**Exercise objective:** Output the lines of the entries below beginning at the one with "Click the 'Dear partner,' greeting line" and ending with the last, exactly as written and without pictures.

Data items
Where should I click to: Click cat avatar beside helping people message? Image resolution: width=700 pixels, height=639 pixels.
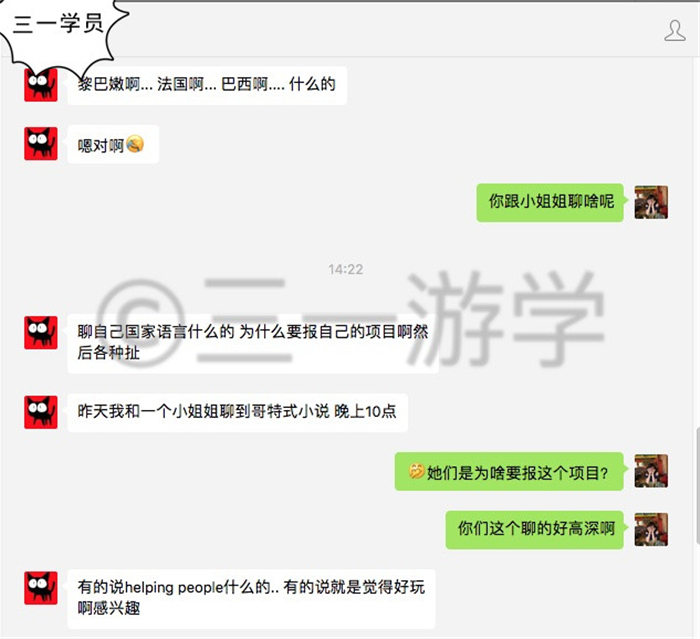pyautogui.click(x=41, y=588)
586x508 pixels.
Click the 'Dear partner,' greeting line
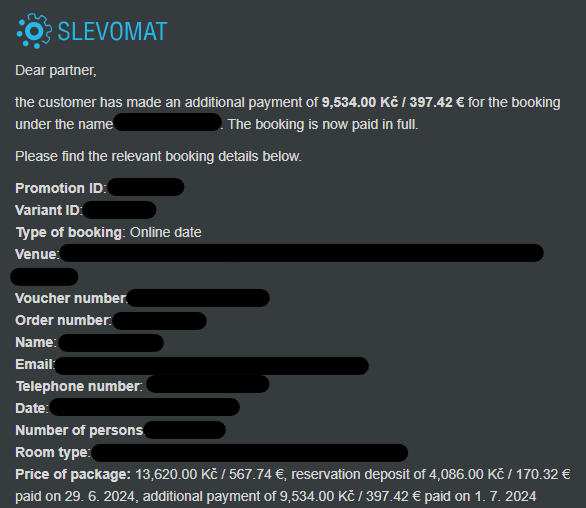(56, 70)
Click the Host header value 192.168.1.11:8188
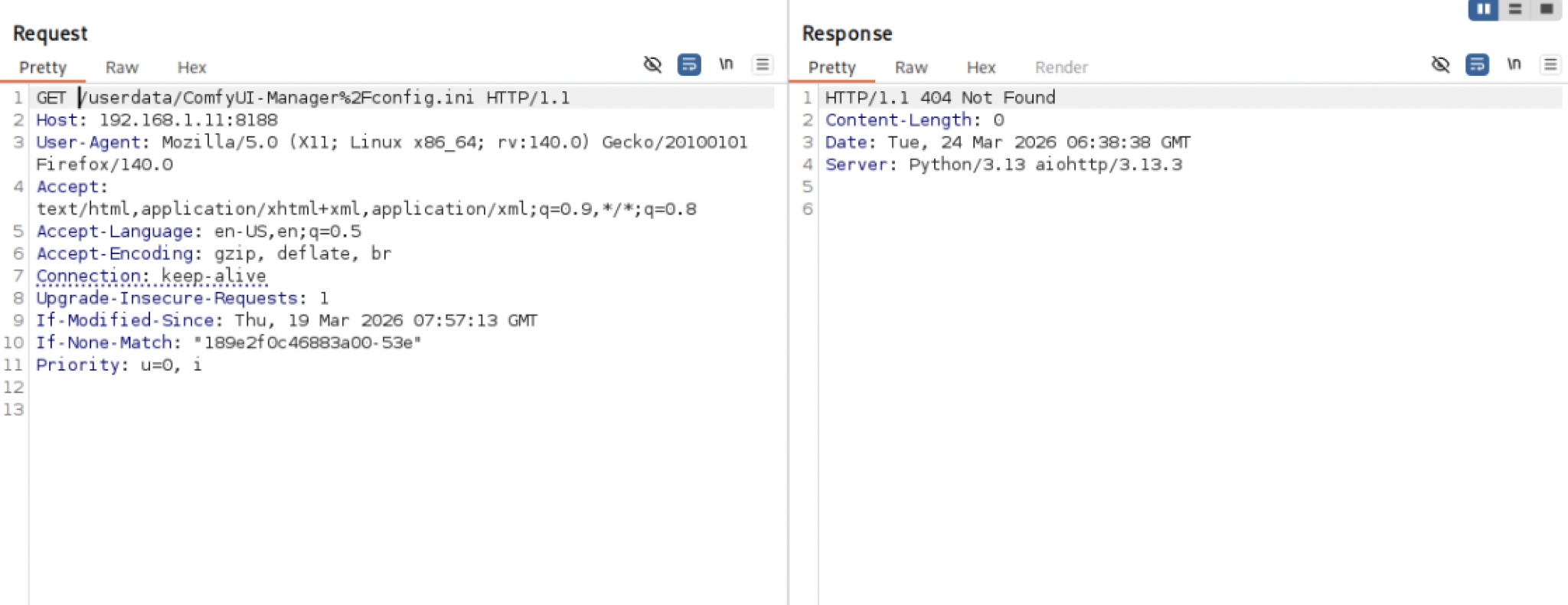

**Written reply:**
Click the 'Dear partner,' greeting line
(56, 70)
Click the Host header value 192.168.1.11:8188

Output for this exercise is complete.